Di Kaliputjang, mereka menemukan lima gerbong Palang Merah yang telah diubah menjadi tempat tidur untuk 80 orang. Gerbong makan berfungsi sebagai dapur lapangan dan menyediakan makanan untuk semua. Fasilitas mandi terdiri dari rangka kayu yang ditutup dengan seng bergelombang; di dalamnya terdapat beberapa gerobak jungkit dari rel Decauville (rel kecil untuk mengangkut pasir dan kerikil), yang berfungsi sebagai tandon air.

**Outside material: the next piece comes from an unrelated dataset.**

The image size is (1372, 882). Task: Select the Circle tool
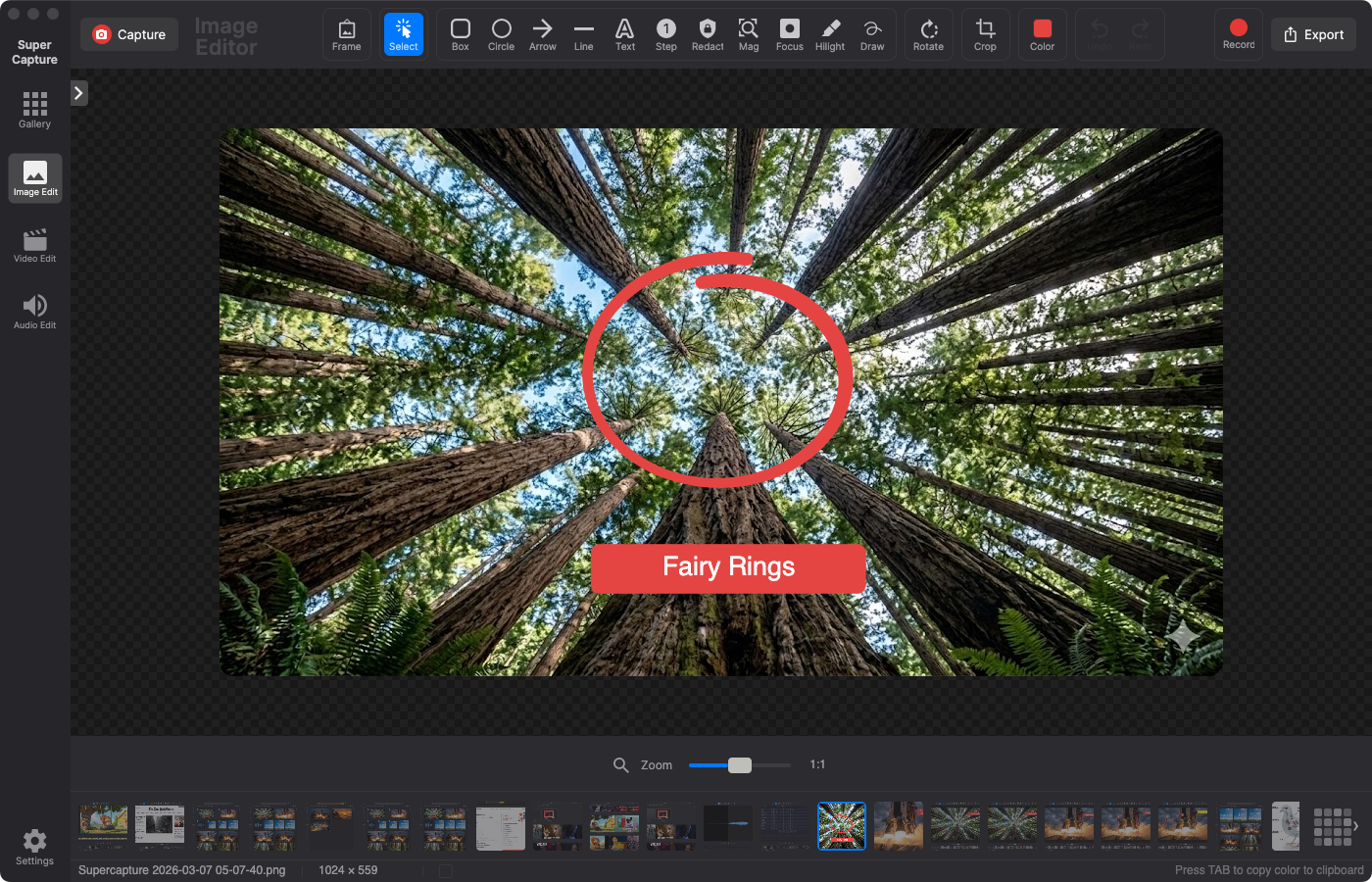click(x=501, y=34)
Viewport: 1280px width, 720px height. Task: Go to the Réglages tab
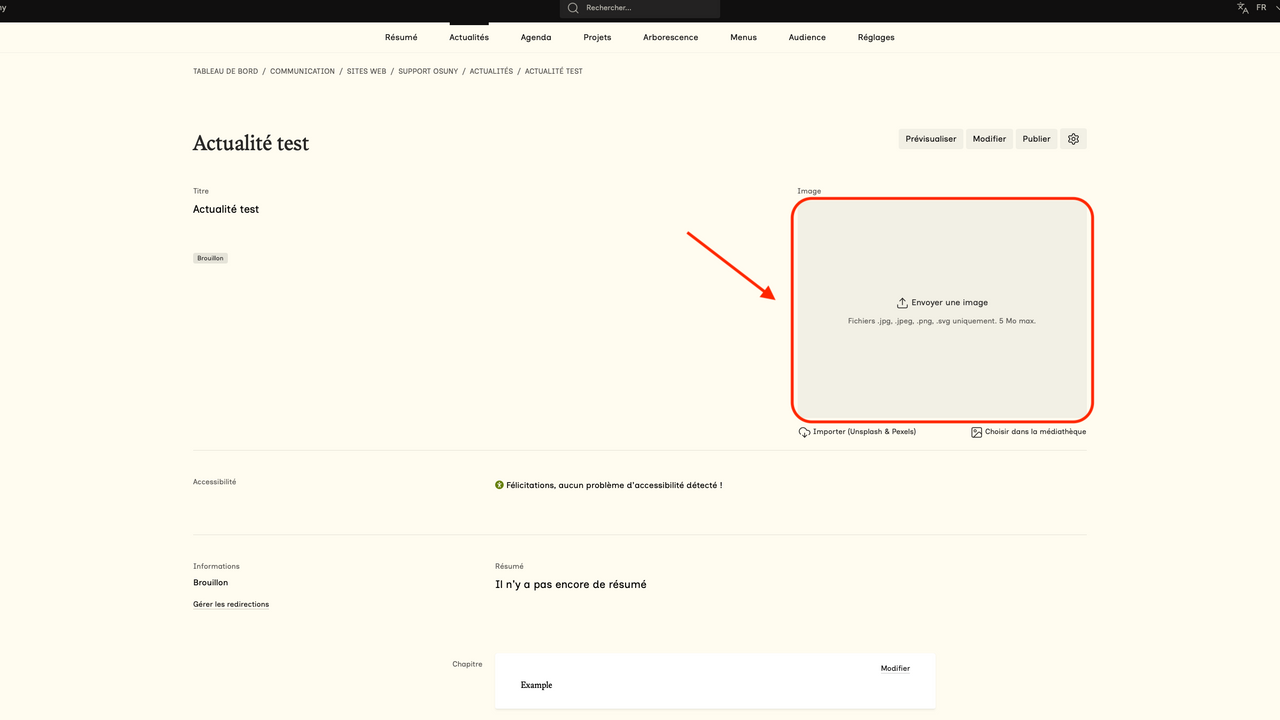click(876, 38)
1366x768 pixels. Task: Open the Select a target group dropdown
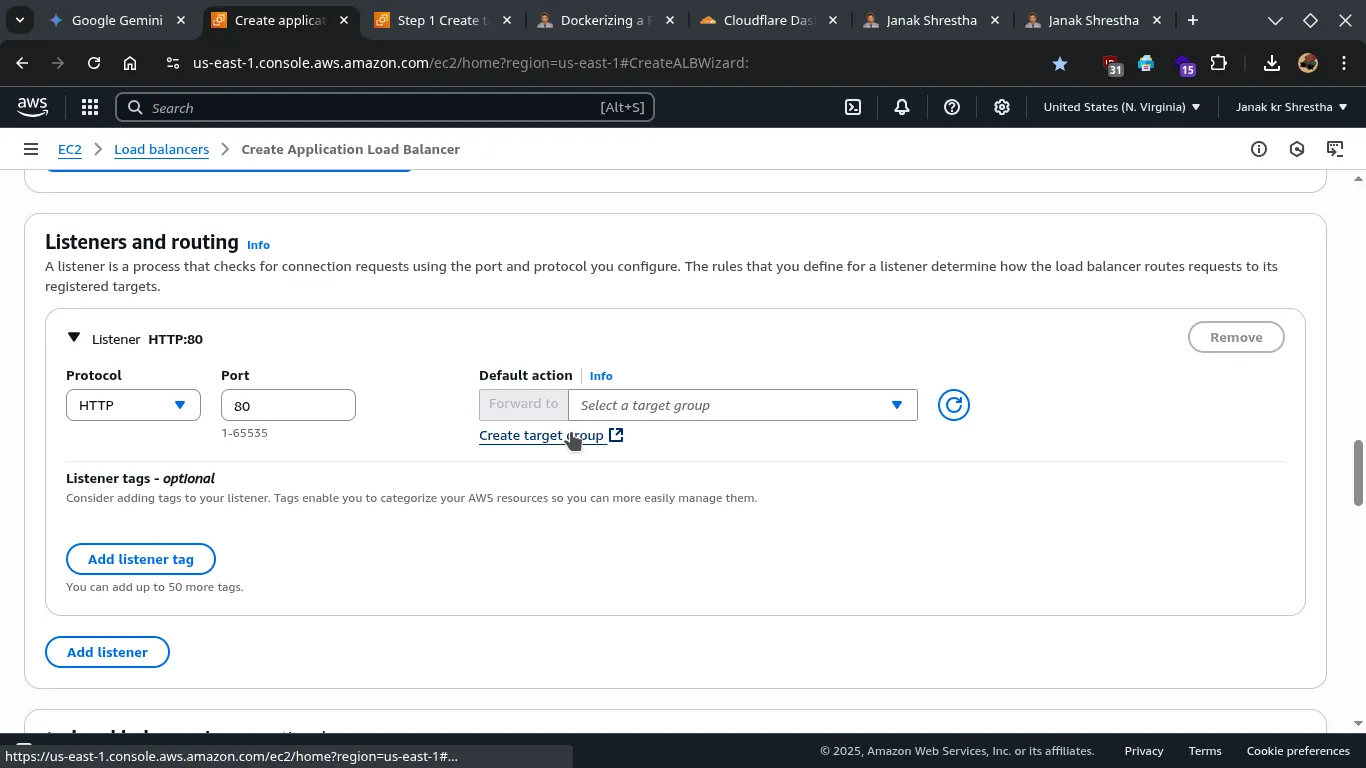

Setelah malam yang cukup gelisah, mereka berangkat pukul 7 pagi dengan kereta khusus ke arah Parigi untuk mengamati bangunan-bangunan teknik yang sedang dibangun. Kereta terdiri dari tiga gerbong terbuka dengan bangku dan kursi, sehingga pemandangan terbuka bisa dinikmati sepenuhnya.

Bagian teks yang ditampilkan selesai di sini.